Plus loin, au Val des Chenevières à L’Arbresle, Laurent Pernot met en garde l’humain face au risque accru d’aléas climatiques. Façonnée par des conditions météorologiques depuis plusieurs siècles, la nature a ici éprouvé des événements qui ont marqué la mémoire des habitants ; les rivières de la Brévenne et de la Turdine ont débordé à plusieurs reprises, provoquant de terribles ravages sur les communes. Laurent Pernot propose une sculpture dont la silhouette, suggérant une érosion par les eaux, manifeste cette fragilité indéniable.
Sur la place Sapéon, toujours à L’Arbresle, les réflecteurs du designer Nathanaël Abeille installés sur une colline au nord, ont pour mission de renvoyer des rayons du soleil qui colorent et éclairent les façades du quai des Frênes d’ordinaire privées de lumière naturelle à cause de l’urbanisation.
Il arrive que le geste artistique se décale en geste scientifique.
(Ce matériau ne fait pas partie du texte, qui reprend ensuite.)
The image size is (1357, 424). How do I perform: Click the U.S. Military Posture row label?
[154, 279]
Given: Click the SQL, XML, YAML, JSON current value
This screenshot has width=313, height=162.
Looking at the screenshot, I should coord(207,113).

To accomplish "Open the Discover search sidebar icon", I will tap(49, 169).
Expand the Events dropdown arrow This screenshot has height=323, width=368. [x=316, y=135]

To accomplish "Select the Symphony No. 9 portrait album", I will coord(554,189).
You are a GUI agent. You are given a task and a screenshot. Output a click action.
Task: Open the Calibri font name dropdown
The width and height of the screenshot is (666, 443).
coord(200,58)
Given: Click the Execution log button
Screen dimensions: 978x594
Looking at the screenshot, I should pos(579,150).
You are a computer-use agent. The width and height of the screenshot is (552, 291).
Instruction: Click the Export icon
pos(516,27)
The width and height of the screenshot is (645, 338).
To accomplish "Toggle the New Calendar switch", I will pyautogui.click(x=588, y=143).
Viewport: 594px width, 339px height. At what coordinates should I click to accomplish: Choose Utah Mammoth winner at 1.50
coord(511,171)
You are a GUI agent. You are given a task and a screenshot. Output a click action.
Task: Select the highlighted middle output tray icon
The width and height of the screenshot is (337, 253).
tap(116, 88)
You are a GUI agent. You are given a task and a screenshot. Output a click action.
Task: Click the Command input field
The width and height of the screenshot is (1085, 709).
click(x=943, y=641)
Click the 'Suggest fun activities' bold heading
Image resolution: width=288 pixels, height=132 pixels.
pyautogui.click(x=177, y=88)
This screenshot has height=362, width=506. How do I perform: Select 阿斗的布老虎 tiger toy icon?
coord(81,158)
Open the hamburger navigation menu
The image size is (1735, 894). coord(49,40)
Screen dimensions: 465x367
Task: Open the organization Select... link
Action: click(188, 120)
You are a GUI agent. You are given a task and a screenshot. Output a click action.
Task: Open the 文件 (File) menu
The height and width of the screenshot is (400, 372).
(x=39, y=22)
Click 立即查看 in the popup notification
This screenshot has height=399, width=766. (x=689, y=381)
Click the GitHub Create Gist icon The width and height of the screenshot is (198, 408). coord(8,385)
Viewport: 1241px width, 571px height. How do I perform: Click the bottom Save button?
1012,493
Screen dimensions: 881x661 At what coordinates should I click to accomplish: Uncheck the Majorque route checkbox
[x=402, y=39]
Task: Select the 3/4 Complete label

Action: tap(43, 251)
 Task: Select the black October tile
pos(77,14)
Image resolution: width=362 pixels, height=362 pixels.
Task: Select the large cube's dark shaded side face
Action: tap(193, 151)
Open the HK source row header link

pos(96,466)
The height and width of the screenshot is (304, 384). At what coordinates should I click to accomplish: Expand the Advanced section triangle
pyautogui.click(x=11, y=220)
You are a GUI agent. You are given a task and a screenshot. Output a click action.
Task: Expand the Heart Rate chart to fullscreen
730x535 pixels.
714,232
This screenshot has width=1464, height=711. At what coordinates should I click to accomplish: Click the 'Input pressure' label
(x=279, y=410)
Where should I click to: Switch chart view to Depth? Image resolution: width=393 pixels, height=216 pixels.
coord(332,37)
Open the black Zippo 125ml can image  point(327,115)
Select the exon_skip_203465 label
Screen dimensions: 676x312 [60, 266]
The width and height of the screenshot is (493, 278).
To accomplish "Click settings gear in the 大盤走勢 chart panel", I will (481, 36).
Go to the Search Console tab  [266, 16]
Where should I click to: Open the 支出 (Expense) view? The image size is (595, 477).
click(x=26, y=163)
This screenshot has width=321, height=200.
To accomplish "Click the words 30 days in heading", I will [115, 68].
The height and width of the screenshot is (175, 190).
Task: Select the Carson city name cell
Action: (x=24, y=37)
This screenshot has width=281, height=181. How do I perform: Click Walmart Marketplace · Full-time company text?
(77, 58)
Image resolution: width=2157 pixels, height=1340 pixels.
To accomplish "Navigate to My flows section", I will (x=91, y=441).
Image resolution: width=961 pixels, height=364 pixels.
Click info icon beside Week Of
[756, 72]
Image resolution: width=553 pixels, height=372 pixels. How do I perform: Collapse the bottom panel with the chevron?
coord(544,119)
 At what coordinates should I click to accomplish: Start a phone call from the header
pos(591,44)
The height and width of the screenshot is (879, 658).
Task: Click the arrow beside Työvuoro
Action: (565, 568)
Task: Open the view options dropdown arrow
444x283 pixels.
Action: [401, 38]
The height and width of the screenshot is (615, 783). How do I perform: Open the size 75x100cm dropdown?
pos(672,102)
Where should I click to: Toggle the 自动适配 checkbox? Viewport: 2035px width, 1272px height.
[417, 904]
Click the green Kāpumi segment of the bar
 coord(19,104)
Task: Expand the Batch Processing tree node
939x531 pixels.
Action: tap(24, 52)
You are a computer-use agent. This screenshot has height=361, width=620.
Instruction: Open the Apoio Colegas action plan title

La sculpture, portée par le Duo Evernia — composé de Julie Escoffier, artiste plasticienne, et d’Héloïse Thouément, ingénieure chercheuse en chimie — articule art et science sur le parcours. Cette dernière, pensée comme une ode au travail de la vigne, propose de porter attention à la préservation des sols. Elle souligne l’acidité des eaux de pluie lyonnaises, questionne les différentes pratiques de traitement de la vigne à travers des transformations d’ordre chimiques, physiques et biologiques dans une sculpture évolutive, qui fait plus largement écho au territoire naturel, culturel et industriel local.
L’actuel marasme écologique motive la sphère culturelle à s’engager, à réagir, à se faire l’écho d’un désordre global. Car qui, sinon les artistes, experts en sensibilités, pour développer d’autres rapports au monde ? Ce lien entre esthétisme et fonction — qui forme parfois la base de la création plastique — créé avec ce que la nature offre, tout en engageant avec elle un dialogue. Ces œuvres de l’art contemporain qui pensent les évolutions du monde motivent alors l’usage du terme « anthropocène », et nous motive, nous, public, à nous engager aux côtés de celles et ceux qui les conçoivent.